Por fim, Leymarie evoca o
conselho da sua Sociedade a intimidar a UEF por ordem judicial a fim de que a
refutação oferecida fosse aceita pelo jornal Le Spiritisme.
Um vazio e a confusão
de ideias
A acusação de Henri Sausse é
desacompanhada de uma prova cabal da tese de adulteração, como ele sugere;
porém, ela levanta, com propriedade, a dúvida da autenticidade da "edição
revisada", em razão de a obra ter sido publicada depois da estadia física
de Allan Kardec, dúvida que pode ser alimentada pelo confronto de conteúdo,
dado o aparecimento de algumas ideias esquisitas na 5ª edição — conforme a
interpretação de alguns estudiosos. Mas, efetivamente, faltou a prova do crime.
——————
• [TAREFAS]
1. Reproduza o trecho do texto compreendido entre "Um vazio e a" e "prova do crime.", inclusive.
2. Responda às perguntas abaixo com base no texto:
(a) Por qual jornal Leymarie pretendia que a refutação oferecida fosse aceita?
(b) Que dúvida a acusação de Henri Sausse levanta com propriedade?
(c) Em qual edição surgem algumas ideias esquisitas, conforme a interpretação de alguns estudiosos?
Baseie-se exclusivamente no texto acima.

• [DADOS]
——————
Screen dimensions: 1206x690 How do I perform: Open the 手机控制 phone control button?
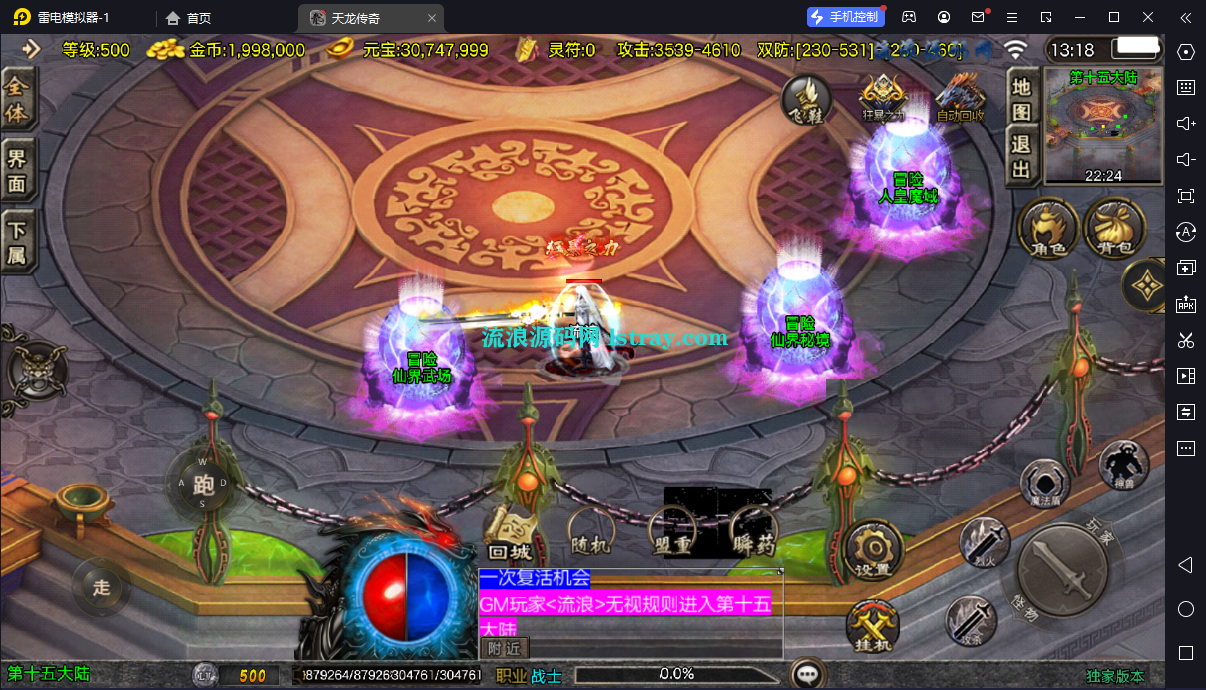click(845, 17)
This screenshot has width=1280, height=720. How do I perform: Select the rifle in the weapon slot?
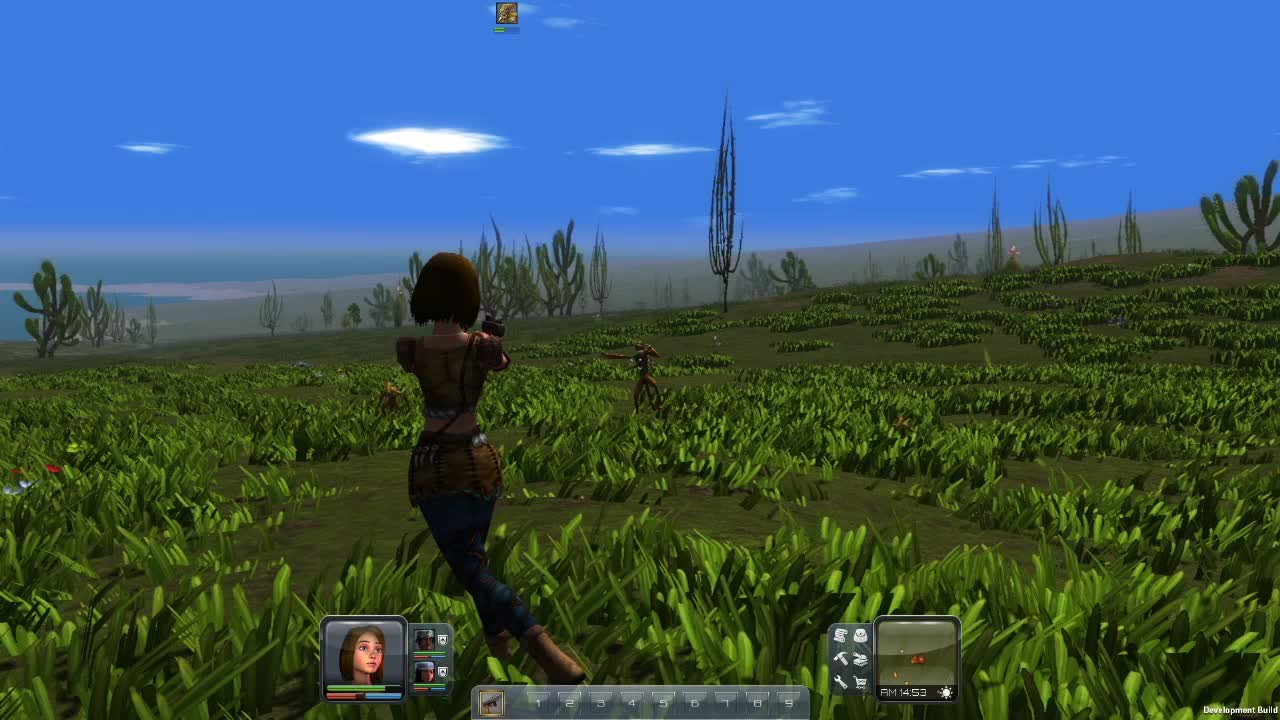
——————
• [RESULTADOS]
1.
Um vazio e a confusão
de ideias
A acusação de Henri Sausse é
desacompanhada de uma prova cabal da tese de adulteração, como ele sugere;
porém, ela levanta, com propriedade, a dúvida da autenticidade da "edição
revisada", em razão de a obra ter sido publicada depois da estadia física
de Allan Kardec, dúvida que pode ser alimentada pelo confronto de conteúdo,
dado o aparecimento de algumas ideias esquisitas na 5ª edição — conforme a
interpretação de alguns estudiosos. Mas, efetivamente, faltou a prova do crime.

2.
(a) Pelo jornal Le Spiritisme.
(b) A dúvida da autenticidade da "edição revisada".
(c) Na 5ª edição.